While ChatGPT may be adequate for ‘off the cuff’ general knowledge questions, organisations are
likely to demand much more of their enterprise Gen AI solutions. To offer useful answers, Gen AI solutions will need to access proprietary organisational data.
To achieve this, currently available solutions often use Vector Databases to supplement the knowledge base of Large Language Models (LLMs) like ChatGPT. These databases ingest organisational documents or data, then index them to provide an extra layer of context when coming up with answers to a question. This mediation layer bridges the best of both worlds – connecting the global knowledge store of an LLM, with the specifics of an individual organisation.
Top 5 Issues to Consider
With the above in mind, the following are key things to look out for when evaluating the
privacy implications of an enterprise Gen AI solution.
Access Permission
If a Vector Database is used to ingest organisational data, an obvious question that arises is who will have access to that information? If no granular permission sets are available, a Gen AI solution could easily interpolate sensitive data in response to a prompt by a staff member who would otherwise not have access to such information. Where assignable permission sets do exist, organisations should determine how they will align them with administrative and other technical controls to minimize inadvertent disclosures of personal information.
Data Sovereignty
With ChatGPT being the progenitor of much of the interest in Gen AI, many vendors are inevitably located in the US. If your organisation is located elsewhere and local privacy laws require data sovereignty, then it is worth asking vendors where each component of their solution is hosted. This should include not only the LLM server, but also the Vector Database and any other servers being used. Personal information may interact with any and/or all solution components in response to a user prompt.
Extensions and Plugins
With the exponential growth of the Gen AI ecosystem, extensions and plugins are playing an increasing role in quickly adapting solutions to new requirements. As with user permission sets, organisations should understand potential data flows before enabling any such feature.
Permitted Use
If the Gen AI solution is to process personal information, organisations will need to determine whether it is being used in a manner consistent with the original intent of the data subject. Having said that, many jurisdictions also provide exceptions, particularly where use is related to the original purpose.
Right to Be Forgotten
The use of a Vector Database can also be problematic from a logistical perspective when it comes to the Right To Be Forgotten.
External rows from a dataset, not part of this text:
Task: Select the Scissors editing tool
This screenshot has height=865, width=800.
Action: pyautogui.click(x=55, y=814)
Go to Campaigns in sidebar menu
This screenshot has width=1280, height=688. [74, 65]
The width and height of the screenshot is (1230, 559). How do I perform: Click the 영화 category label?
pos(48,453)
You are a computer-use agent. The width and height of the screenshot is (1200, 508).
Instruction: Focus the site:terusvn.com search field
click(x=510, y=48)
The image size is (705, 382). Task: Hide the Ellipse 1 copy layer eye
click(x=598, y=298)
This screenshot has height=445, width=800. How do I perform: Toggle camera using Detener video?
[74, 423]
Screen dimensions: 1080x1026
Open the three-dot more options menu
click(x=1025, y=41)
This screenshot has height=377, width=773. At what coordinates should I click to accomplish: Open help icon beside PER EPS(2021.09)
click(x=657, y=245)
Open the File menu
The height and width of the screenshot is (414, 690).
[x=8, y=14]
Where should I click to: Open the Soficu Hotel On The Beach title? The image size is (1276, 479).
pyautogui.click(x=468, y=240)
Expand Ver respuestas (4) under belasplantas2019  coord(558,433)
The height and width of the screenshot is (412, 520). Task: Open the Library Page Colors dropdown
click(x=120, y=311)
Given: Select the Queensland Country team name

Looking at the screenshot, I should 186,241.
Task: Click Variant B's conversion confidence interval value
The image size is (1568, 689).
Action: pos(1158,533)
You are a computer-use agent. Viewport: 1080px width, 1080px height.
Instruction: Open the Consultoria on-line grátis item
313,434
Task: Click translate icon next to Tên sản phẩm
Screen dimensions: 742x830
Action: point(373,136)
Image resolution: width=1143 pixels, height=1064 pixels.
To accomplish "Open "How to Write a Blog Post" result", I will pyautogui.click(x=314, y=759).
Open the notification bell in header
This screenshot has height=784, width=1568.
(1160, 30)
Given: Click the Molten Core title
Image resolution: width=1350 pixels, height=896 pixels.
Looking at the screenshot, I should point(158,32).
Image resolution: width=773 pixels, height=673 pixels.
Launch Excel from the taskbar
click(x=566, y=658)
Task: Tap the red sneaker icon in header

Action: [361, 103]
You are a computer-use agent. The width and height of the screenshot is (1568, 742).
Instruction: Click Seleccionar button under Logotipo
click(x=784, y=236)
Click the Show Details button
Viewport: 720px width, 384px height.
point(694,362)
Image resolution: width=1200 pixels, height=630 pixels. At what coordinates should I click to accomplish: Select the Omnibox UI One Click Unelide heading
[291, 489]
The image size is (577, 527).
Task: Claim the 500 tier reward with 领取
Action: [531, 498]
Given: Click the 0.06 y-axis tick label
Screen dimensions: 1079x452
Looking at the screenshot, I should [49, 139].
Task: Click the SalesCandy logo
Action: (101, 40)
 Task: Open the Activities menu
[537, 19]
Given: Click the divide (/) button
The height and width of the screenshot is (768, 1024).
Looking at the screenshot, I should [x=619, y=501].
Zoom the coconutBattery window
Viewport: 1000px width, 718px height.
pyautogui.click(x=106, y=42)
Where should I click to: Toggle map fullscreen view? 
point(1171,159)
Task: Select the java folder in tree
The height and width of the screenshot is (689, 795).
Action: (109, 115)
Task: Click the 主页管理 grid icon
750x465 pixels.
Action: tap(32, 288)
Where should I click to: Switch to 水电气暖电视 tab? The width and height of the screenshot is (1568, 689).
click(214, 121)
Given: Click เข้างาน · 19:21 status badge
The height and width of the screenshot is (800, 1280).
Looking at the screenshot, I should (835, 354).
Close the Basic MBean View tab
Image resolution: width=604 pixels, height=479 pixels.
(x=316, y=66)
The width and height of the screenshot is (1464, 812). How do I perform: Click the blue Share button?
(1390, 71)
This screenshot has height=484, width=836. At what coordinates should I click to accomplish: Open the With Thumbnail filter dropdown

When a data subject exercises such a right, these databases may also need to be updated. The format of Vector Databases are however somewhat different from standard relational databases. Organisations should therefore ensure they fully understand how they intend to meet their data subject obligations if self service tools are not readily available.
While Gen AI solutions offer a great deal of promise in terms of workplace productivity, organisations should remember that it is also a data intensive application. As such, adequate guardrails should be considered to ensure privacy obligations are not breached. Understanding a vendor’s system components and how potential data flows relate to privacy obligations in specific jurisdictions will help achieve this.